Em outros casos, não necessariamente um projeto sobre letristas, mas sim sobre artistas da MPB, que ali passaram dando depoimento sobre a carreira e a obra, além de cantarem, o projeto “MPB na ABL” (Música Popular Brasileira na Academia Brasileira de Letras) idealizado e apresentado no Teatro R. Magalhães Jr., pelo musicólogo Ricardo Cravo Albin no ano de 2013 brindou o público com o espetáculo inusitado: “Bethânia e as palavras”, no qual a cantora (e também letrista bissexta) em récita única cantou e declamou textos de Guimarães Rosa, Ferreira Gullar, Catulo da Paixão Cearense, Fausto Fawcett, Olegário Mariano, Craveirinha, Manuel Bandeira, José Carlos Capinan, Ascenso Ferreira, Clarice Lispector, Vinicius de Moraes, Ronaldo Bastos, Alberto Caeiro e Álvaro de Campos (os dois últimos são heterônimos de Fernando Pessoa), Eugênio de Andrade e dela própria, além de poemas de seu ex-professor de literatura, na adolescência, Nestor de Oliveira, também professor de Caetano Veloso.

O compositor mineiro Amarildo Silva voltaria ao universo roseano em 2018 com o CD “Mariana”, com letras do poeta fluminense Wander Lourenço.
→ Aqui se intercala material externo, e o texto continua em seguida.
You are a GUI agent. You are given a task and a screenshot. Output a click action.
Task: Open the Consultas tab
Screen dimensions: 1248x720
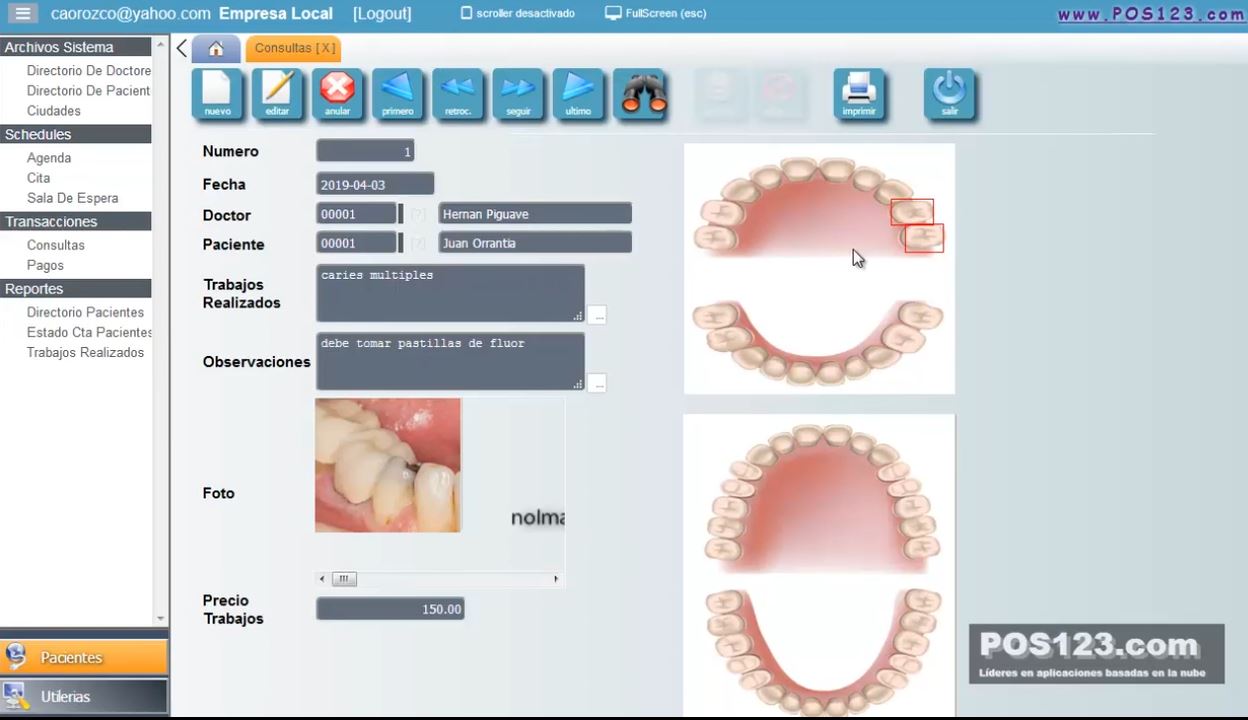[294, 48]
E para o desfecho deste texto, o autor presta a sua singela homenagem ao “Mago das Palavras” em uma letra intitulada “Veredero”, musicada pelo violonista Beto Rocha:


“Veredero”

(Melodia: Beto Rocha / Letra: Euclides Amaral)


Sou veredero, sou buriti,

sou Velho Chico,

daqui não saio, aqui eu fico.

Sou Riobaldo, Diadorim...

Ensimesmado dentro de mim.


Eu sou a água que leva-e-traz,

sou a favela que se refaz,

o meu deserto é meu Sertão,

no couro seco do meu gibão.


O medo não tenho não!

Trago fuzil de Papo-Amarelo

e na cintura o meu facão!


Sou Rosa e travessia...

minha madrinha é a Estrela-Guia,

sou o pio da cotovia.

Trago o faro do Lobo-Guará...

a esquiva do Gato-Palheiro...

seja noite, seja dia.


Sou estradeiro, sou boiadeiro!

Sou esquivo, sou veredero!


BIBLIOGRAFIA CRÍTICA:

AMARAL, Euclides. A Letra & a Poesia na Música Popular Brasileira: Semelhanças & Diferenças. Rio de Janeiro: EAS Editora, 2019.

AMARAL, Euclides. Alguns Aspectos da MPB. Rio de Janeiro: Edição do Autor, 2008. 2ª ed. Esteio Editora, 2010. 3ª ed. EAS Editora, 2014.